▶ Set of tasks:
1. In the Indy 10 forum post below, rewrite the paragraph beginning "Hi, I'm using the last snapshot" as a brief bulleted list that keeps its main facts.
2. Answer these questions using the Indy 10 forum post below:
(a) Which Delphi version is the writer using?
(b) Which Indy version does the writer believe worked fine?
(c) Which character does the example code send?

▶ Quoted text:

Hi, I'm using the last snapshot of Indy 10 (Rev 3539) with Delphi 2007 under a French version of Windows Vista. I just discovered that some characters wasn't transferred correctly, probably since the Unicode update (AFAIK that worked fine with Indy 10.2.3). They are replaced by '?' on the other end of the connection. For instance, this code : procedure TForm2.Button1Click(Sender: TObject); begin IdTCPClient1.Connect; IdTCPClient1.IOHandler.WriteLn('£'); end; procedure TForm2.IdTCPServer1Execute(AContext: TIdContext); var S: string; begin S := AContext.Connection.IOHandler.ReadLn; MessageBox(Handle, PChar(S), nil, 0); end; The string '?' is displayed by MessageBox, instead of '£'. I suppose there is something wrong with the encoding stuff on Delphi versions which uses ANSI as internal string type. Anyway, that's a blocking issue (at least for me) since data exchanged between peers can be altered silently. Any hint appreciated ! Best regards, A.R.

▶ Stored data:
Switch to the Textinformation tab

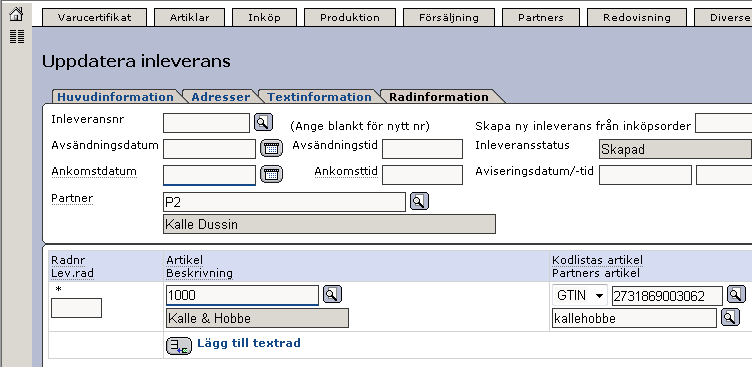pos(319,97)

▶ Per-task answers:
1.
- Setup: Indy 10 snapshot Rev 3539, Delphi 2007, French version of Windows Vista.
- Problem: some characters are replaced by '?' on the other end of the connection, probably since the Unicode update. As far as the writer knows, this worked fine with Indy 10.2.3.
- Example: the client sends '£' with WriteLn, the server reads it with ReadLn, and MessageBox displays '?' instead of '£'.
- Suspected cause: an encoding problem on Delphi versions that use ANSI as the internal string type.
- Impact: a blocking issue, since data exchanged between peers can be altered silently. Hints are requested.

2.
(a) Delphi 2007.
(b) Indy 10.2.3.
(c) '£'.